FILIPINO NLP WAS READY FOR GOOGLE AND BEYOND
When ChatGPT launched and the world suddenly discovered what NLP meant, Dr. Cheng was not scrambling to catch up. She was explaining, patiently, what she had already been doing for nearly two decades.
Most AI systems were trained on vast amounts of English text. They work well for English speakers, but struggle with other languages. For the Philippines, a country with over 180 languages and dialects, this gap is not abstract. When AI tools cannot accurately understand Filipino, Cebuano, or Ilocano, the communities that speak those languages are left behind.
Google eventually noticed. Researchers reached out because the language challenges Dr. Cheng had been quietly solving in Manila were the same ones they were encountering at global scale, and could not resolve from Google headquarters.
"There's actually a large body of work; there's so much Filipino content in the world," she notes, "but it's still not at the level of English or Spanish." The gap exists not because Filipino content is scarce, but because few made it a priority until researchers like Dr. Cheng did.
The broader lesson for project managers extends beyond technology. Every decision we make about suppliers, success metrics, stakeholders, and timelines will have consequences for the people our projects are meant to serve. Dr. Cheng's two decades of work are a reminder that good choices compound quietly. Ask the right questions early, stay committed to the answers, and the returns—though slow—arrive when they matter most.

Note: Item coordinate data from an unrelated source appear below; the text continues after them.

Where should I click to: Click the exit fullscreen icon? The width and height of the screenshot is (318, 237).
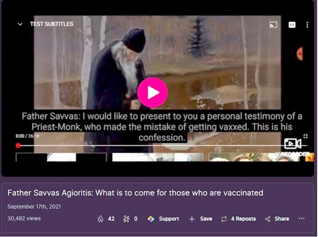point(305,136)
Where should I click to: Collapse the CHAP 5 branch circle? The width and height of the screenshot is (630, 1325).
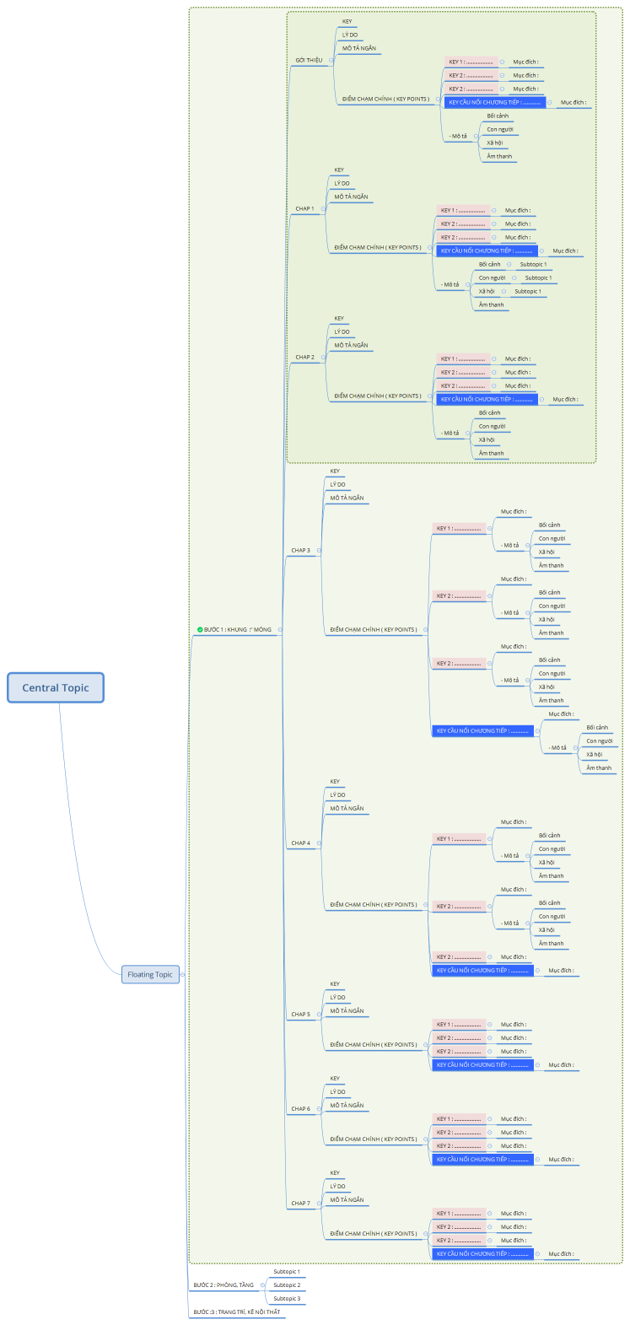(319, 1014)
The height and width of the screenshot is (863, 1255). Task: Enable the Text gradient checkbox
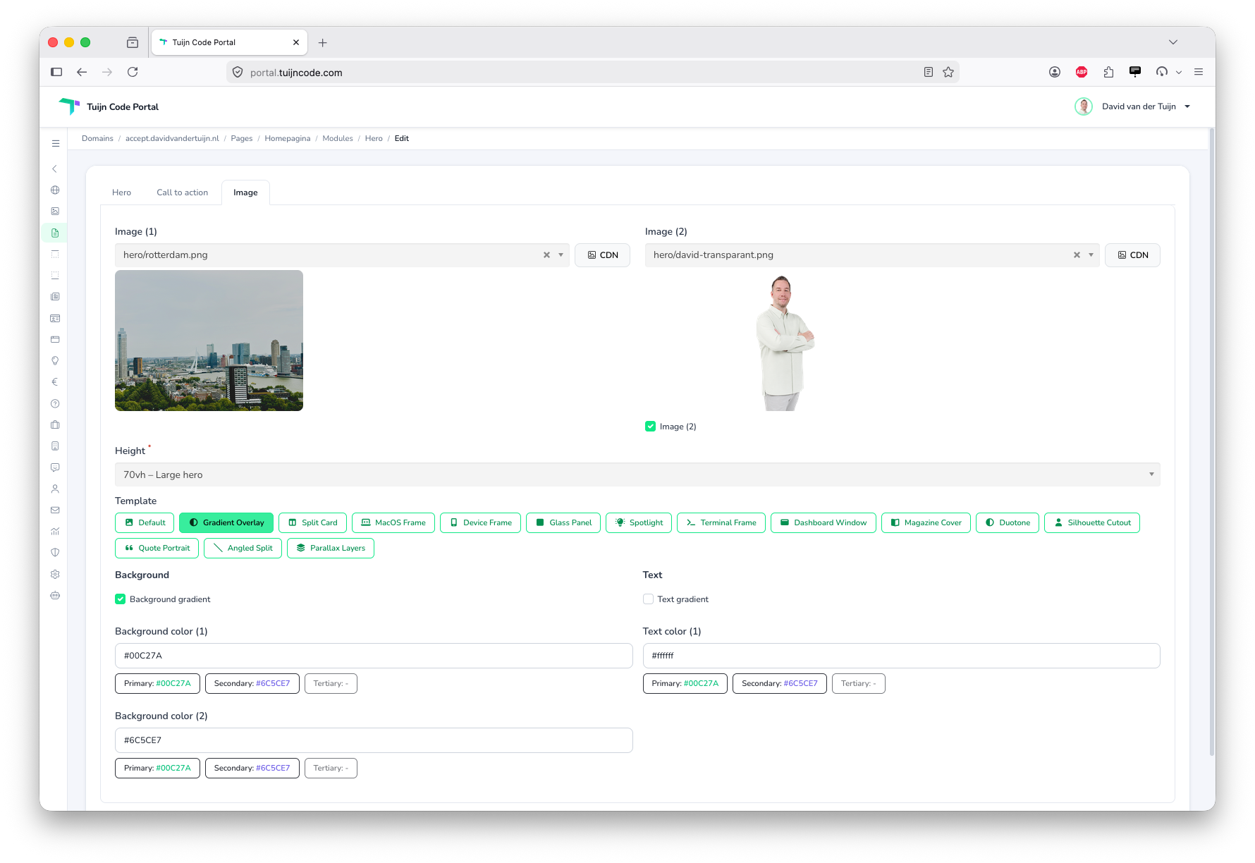[648, 599]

Senti AI, the company Dr. Cheng co-founded with Ralph Regalado after their Filipino sentiment analyser won Startup Weekend Manila in 2015, was not an easy business to run. They faced a well-resourced multinational competitor. Local enterprise clients were sceptical of a small Philippine firm. The trust that large companies extend to established brands simply was not available to them, regardless of their academic track record.
Senti was acquired by Kollab, a Philippine digital transformation company, in December 2024. Dr. Cheng frames it not as a retreat, but as a logical conclusion: a Filipino AI product built for Philippine industries, finding its home in a Philippine company. The principle held even in the exit.
"We really wanted it to be absorbed by a Philippine company,” she says, “kasi our services are really for the Philippines.”
For Filipino project managers watching colleagues leave for better-paying roles abroad, this is perhaps the most grounded inspiration Dr. Cheng offers. She is not naïve about structural barriers: bureaucracy, underfunding, and the slow pace at which academic research reaches the public. She names them plainly. But she also demonstrates, through twenty years of choices, that staying and building is not martyrdom; it is strategy.
The Question Worth Asking


The DOST grant panel in 2002 asked whether there was a need. Dr. Cheng answered with a different question: if no one built this, would anyone in the Philippines ever know how?
That shift in thinking—from “is there demand today” to “what are we building for tomorrow”—is the mindset that separates reactive project delivery from genuinely sustainable technology leadership.
For project managers navigating AI adoption in their own organisations, the lesson is transferable. The systems being built today carry assumptions about language, about users, and about whose needs count. Those assumptions have consequences. Examining them before the build, not after, is not idealism—it is good project management.
Dr. Cheng says she was in the right place at the right time. But place and time, it turns out, are things you can build towards.